Search and rescue workers on Wednesday recovered 10 more bodies from the rubble of an apartment block outside Miami that collapsed last month, bringing the death toll to 46, as hopes faded that any of the 94 people still unaccounted for would be found alive.
The effort to locate survivors of the Champlain Towers South building collapse continued in warm, dry conditions with the threat from Tropical Storm Elsa, battering the opposite side of Florida, having receded.
Miami-Dade Mayor Daniella Levine Cava told a briefing that in addition to the 46 confirmed dead, 94 others who may have been inside the building in Surfside when it partially collapsed on June 24 were still unaccounted for.
Levine Cava, who shed tears as she repeated her remarks in Spanish, said the rescue effort had been made easier by the planned demolition on Sunday night of the half of the building that had remained standing.
“The team continues to make progress in the areas of the pile that was inaccessible prior to the demolition,” Levine Cava said.
As she spoke, a new shift of workers walked by in small groups, wearing clean uniforms and not sharing a word with each other, while a group leaving the rubble pile looked exhausted and were drenched in sweat.
Though local officials say they have not given up hope of finding survivors, no one has been discovered alive in the rubble since the first few hours after the building came down in the early hours of June 24 while many of its residents were asleep.
Asked about whether continuing the search was giving families false hope, Levine Cava said: “They are being supported to come to closure as soon as possible.”
Miami-Dade Assistant Fire Chief Raide Jadallah told family members about the newly discovered remains on Wednesday morning in a private briefing.
Rescuers still have not discovered any new “voids,” or pockets in the rubble that might have harboured survivors, Jadallah said.
Jadallah told families the work continues to be a search-and-rescue operation and has not yet transitioned to a recovery mission.
“We’re not there yet,” he said.
Later, Miami-Dade Fire Chief Alan Cominsky sighed when asked during the news conference if officials were giving families a false sense of hope.

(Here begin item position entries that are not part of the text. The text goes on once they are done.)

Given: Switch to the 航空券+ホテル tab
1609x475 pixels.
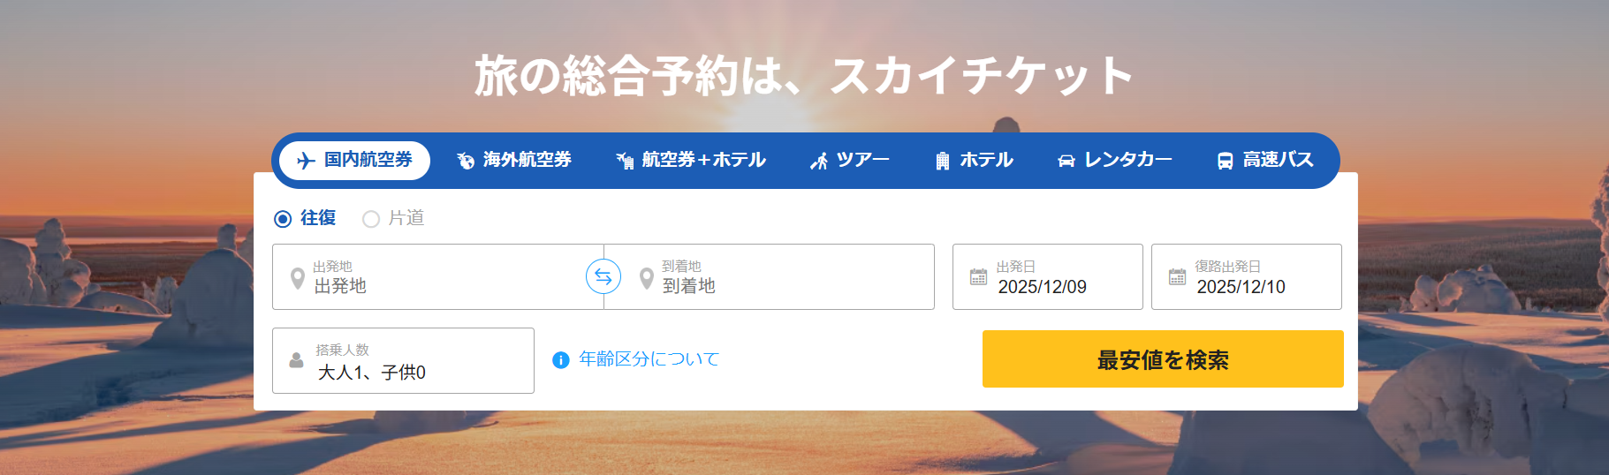Looking at the screenshot, I should click(x=691, y=161).
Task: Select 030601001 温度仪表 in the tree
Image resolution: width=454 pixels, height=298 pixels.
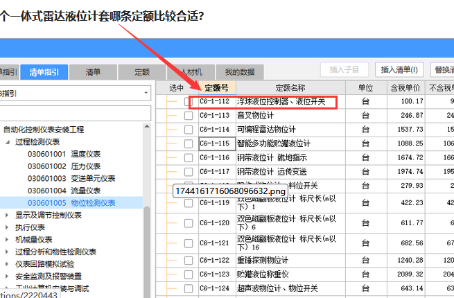Action: 64,154
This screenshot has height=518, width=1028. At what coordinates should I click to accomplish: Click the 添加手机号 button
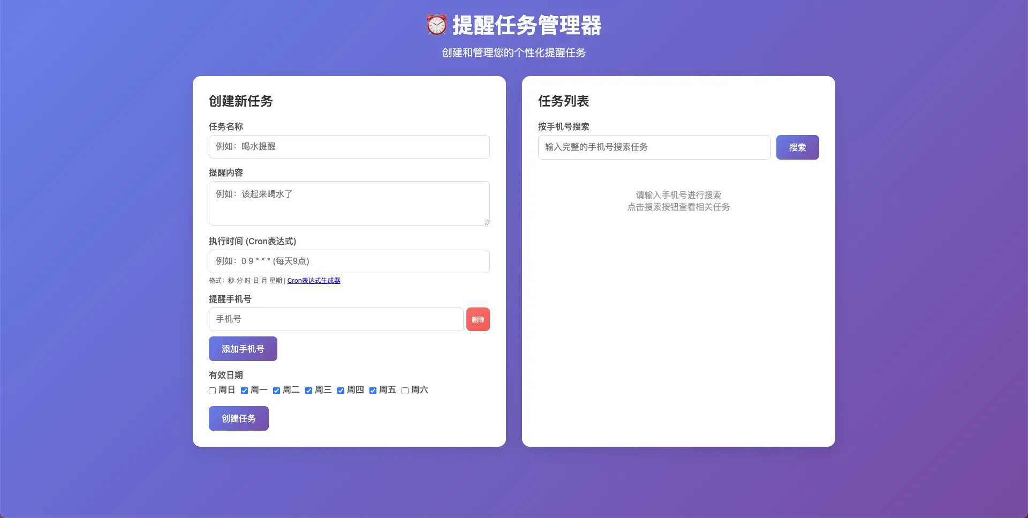coord(243,349)
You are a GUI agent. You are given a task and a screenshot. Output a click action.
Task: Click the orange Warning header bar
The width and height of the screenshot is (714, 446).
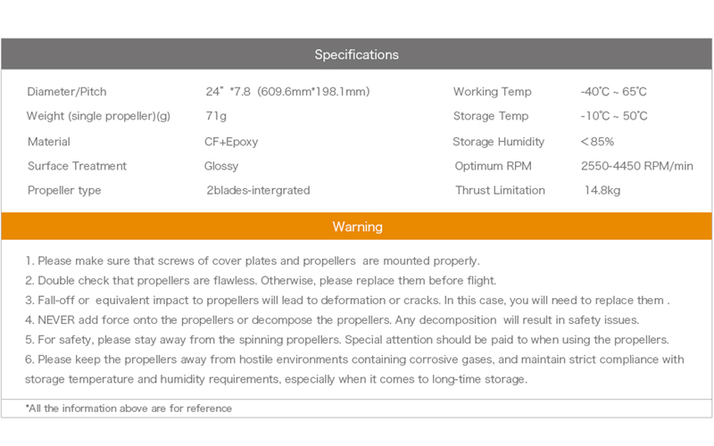[356, 227]
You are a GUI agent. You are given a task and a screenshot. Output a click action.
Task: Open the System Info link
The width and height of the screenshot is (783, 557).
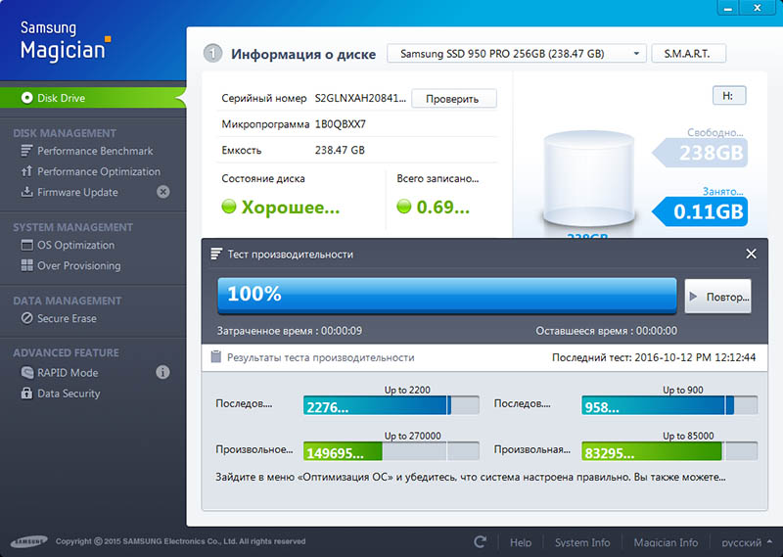pos(581,542)
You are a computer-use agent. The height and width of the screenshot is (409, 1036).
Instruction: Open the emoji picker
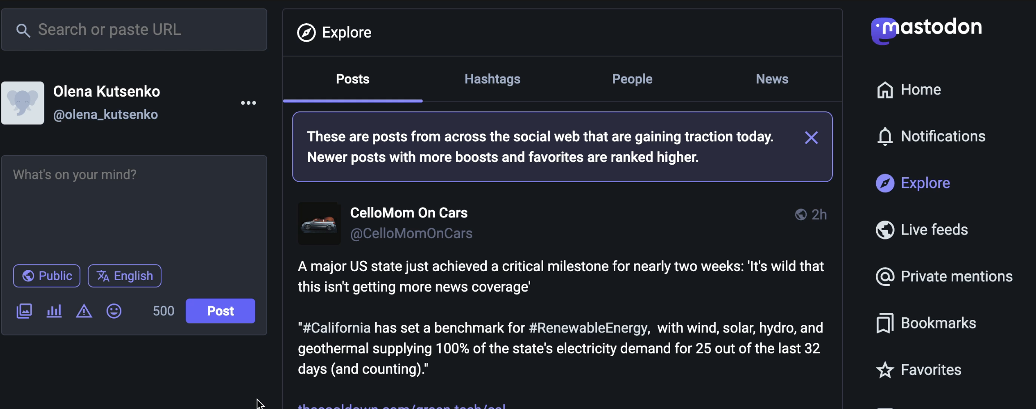coord(114,311)
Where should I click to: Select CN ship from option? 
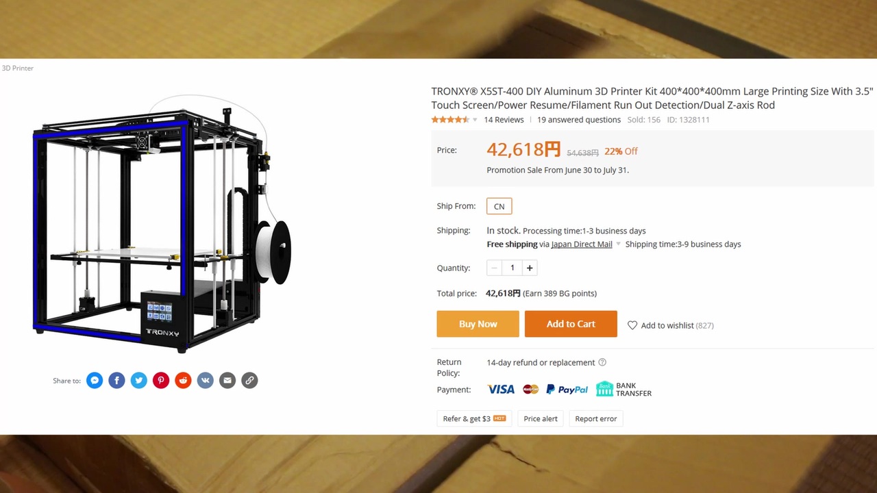click(x=499, y=206)
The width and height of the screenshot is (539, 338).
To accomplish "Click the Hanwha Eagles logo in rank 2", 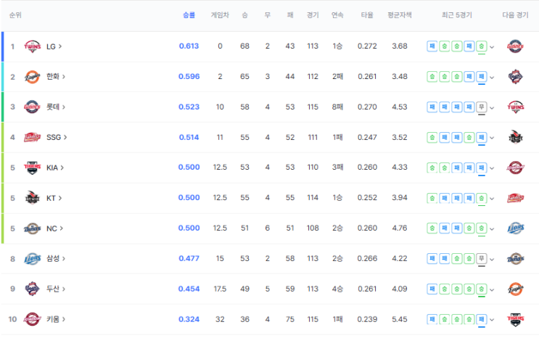I will [x=33, y=77].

“Obviously, it’s very difficult,” he said. “We’ve been exhausting every effort, and that’s where we are right now, is exhausting every effort, and we’ll go from there.”
Maggie Castro, a Miami-Dade firefighter and paramedic, said the families are physically and emotionally exhausted.
“It’s a lot, a lot of emotional roller coasters that they’ve been on, just trying to stay positive and hold out the wait,” said Castro, who has given daily updates to the families.
“There has been a sort of shift, I think, towards acceptance, but also obviously with that comes some sadness,” she told The Associated Press in an interview.
Workers on Tuesday dug through pulverised concrete where the Champlain Towers South building in Surfside once stood, filling buckets that were passed down a line to be emptied and then returned.
The up-close look at the search, in a video released Tuesday by the Miami-Dade County Fire Rescue Department, came as rain and wind from Tropical Storm Elsa disrupted the effort.